All parallel corpora underwent subword segmentation through byte pair encoding (BPE) (Sennrich, Haddow & Birch, 2016). To constrain the memory usage of the model, while learning the BPE encoding rules, we set a uniform upper limit of 10,000 BPE tokens. Additionally, the parallel corpora underwent preprocessing steps, including normalization, tokenization, lowercase conversion, and corpus cleaning.

Building upon the transformer framework, this study extended its capabilities and conducted comparisons with several baseline methods. These baseline methods include the standard transformer sentence translation model (Vaswani et al., 2017) based on parallel corpora; Mix-models (Shen et al., 2019), which employs ensemble learning to capture translation diversity through multimodel blending; LightConv (Wu et al., 2019) and Linformer (Wang et al., 2020), both of which aim to achieve model parameter and computational complexity reductions; and the NMT model uses dependency parse graphs and graph attention networks (DP-GAT), which utilizes syntactic relationships to enhance its translation effect. The original DP-GAT model (AMR+GAT) was proposed by Nguyen, Pham & Dinh (2020), while the baseline model employs a GAT to encode semantic information derived from dependency parse graphs.

In this study, we implemented the proposed NMT model based on SGSE encoding using the open-source Fairseq toolkit (Ott et al., 2019). We utilized the HanLP toolkit to extract the dependency syntactic relationships between words in the source language and employed the open-source DGLtoolkit (Wang, 2019) to perform message passing and aggregation operations on the dependency graph.

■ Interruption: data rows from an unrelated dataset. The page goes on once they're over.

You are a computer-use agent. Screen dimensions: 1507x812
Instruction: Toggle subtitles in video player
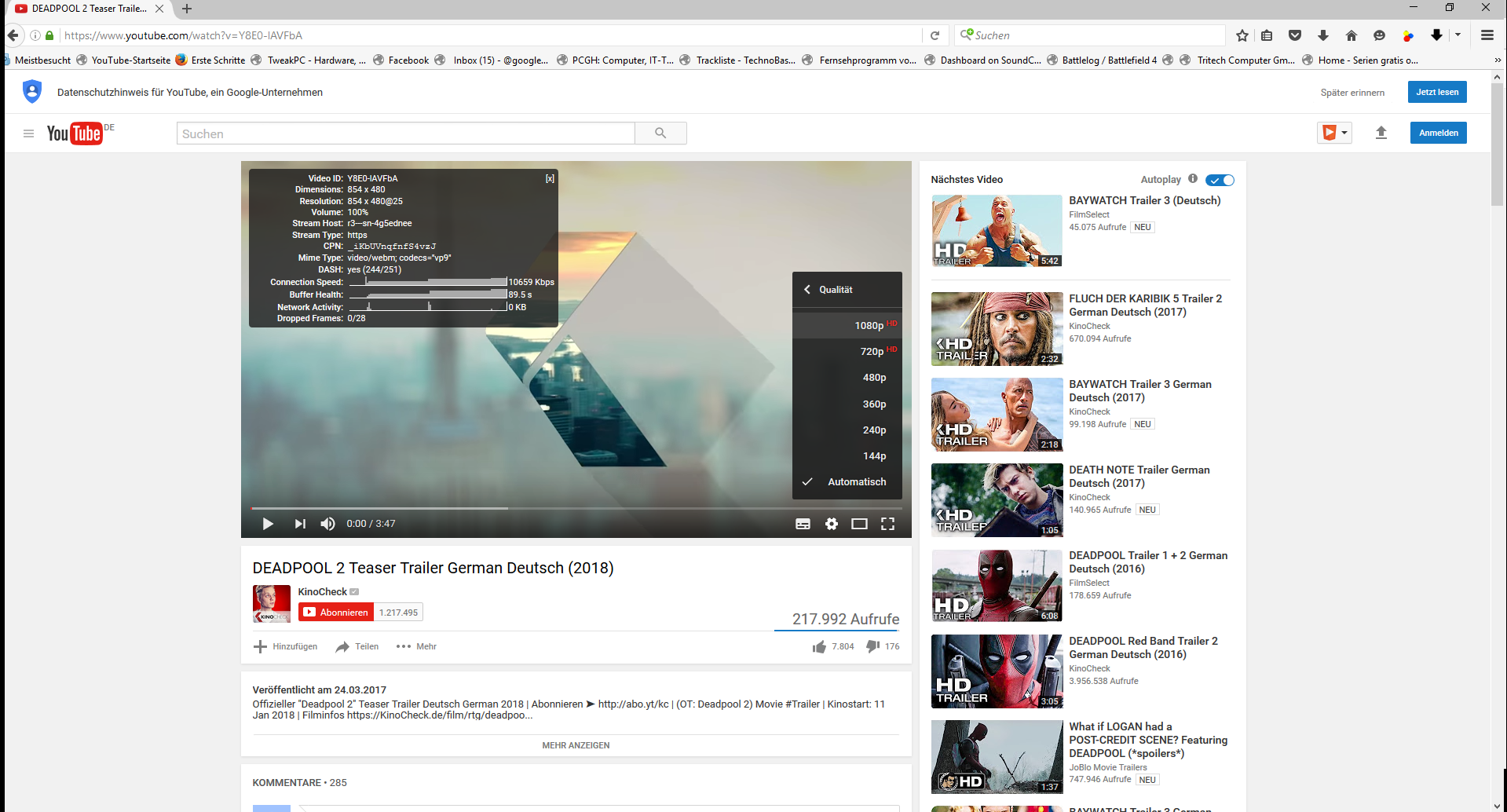click(x=803, y=524)
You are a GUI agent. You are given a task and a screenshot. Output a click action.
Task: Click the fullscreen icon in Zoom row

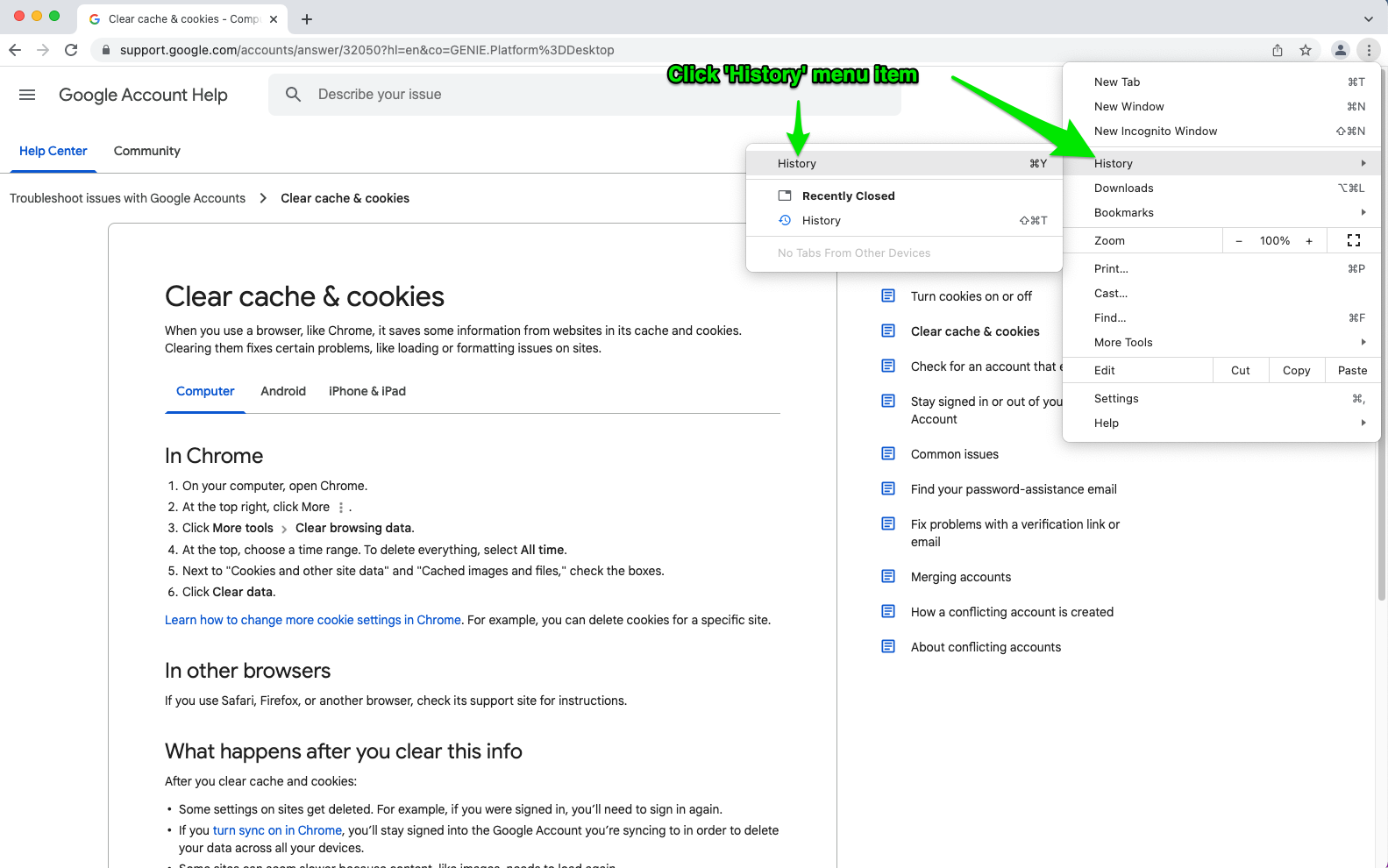[1353, 240]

Regarding the selection of the baseline models, both the proposed approach and all baseline methods adopted the transformer_base model parameters. The encoder and decoder consisted of six layers each, with eight attention heads per layer and a word embedding dimensionality of 512. During the model training process, the learning rate was set to 10−4, and the employed loss function was label_smoothed_cross_entropy. To ensure acceptable training efficiency and memory usage, each sentence’s maximum length was capped at max-tokens of 4,096. Given concerns about excessive smoothing due to an excessive number of graph convolutional layers, the number of graph convolutional layers was set to 3, which was consistent with the literature (Chen et al., 2020). All the experimental models were trained for 150 epochs on an RTX 4070Ti GPU. The detailed information regarding the experimental parameters is presented in Table 3.

Table 3:
Parameter settings for model training.
NMT model Parameter Value
Transformer / Same as SGSE
Mix-models num-experts 3
LightConv / Same as SGSE
Linformer / Same as SGSE
DP-GAT / Same as SGSE
SGSE Encoder layers 6
Decoder layers 6
Attention heads 8
Embed dimension 512
Learning rate 10-4
Max tokens 4096
Training epochs 150
Graph layers 3
Optimizer Adam
Dropout 0.3
Weight decay 5e−5
Activation function ReLU
Lr scheduler inverse-sqrt
Wormup 4000
DOI: 10.7717/peerjcs.1886/table-3

During the model evaluation stage, a beam search algorithm was employed with a beam size of 5. To accurately gauge the translation quality of each model, we employed the “multi-bleu.Perl” script from the Moses toolkit (Koehn et al., 2007) to calculate BLEU scores for NMT tasks, providing an objective assessment of the models’ translation performance.

Main experimental results

This section aims to validate the effectiveness of the proposed method in terms of its machine translation performance while also assessing the simplicity of its model. Table 4 provides a summary of the BLEU scores produced by both the baseline NMT models and the proposed method across four translation task test sets. Figure 2 illustrates the loss value and BLEU score variations exhibited on the validation set during the training process of each model.

Table 4:
Comparison among the BLEU scores of different models on public datasets.
NMT-Model IWSLT14de-en IWSLT20es-de WMT14fr-en IWSLT17zh-en
BLEU score Parameters
Baseline Transformer 33.49 23.03 24.24 19.67 73.9 Million
Mix-models 33.06 23.60 24.21 19.80 74.2 Million
LightConv 33.60 23.25 25.69 20.02 55.8 Million
Linformer 29.71 20.80 20.57 16.58 58.4 Million
DP-GAT 34.37 24.28 27.11 20.85 74.9 Million
Our Method SGSE 34.62 23.97 26.94 20.92 69.2 Million
DOI: 10.7717/peerjcs.1886/table-4
Variations in the loss and BLEU values produced on the validation set.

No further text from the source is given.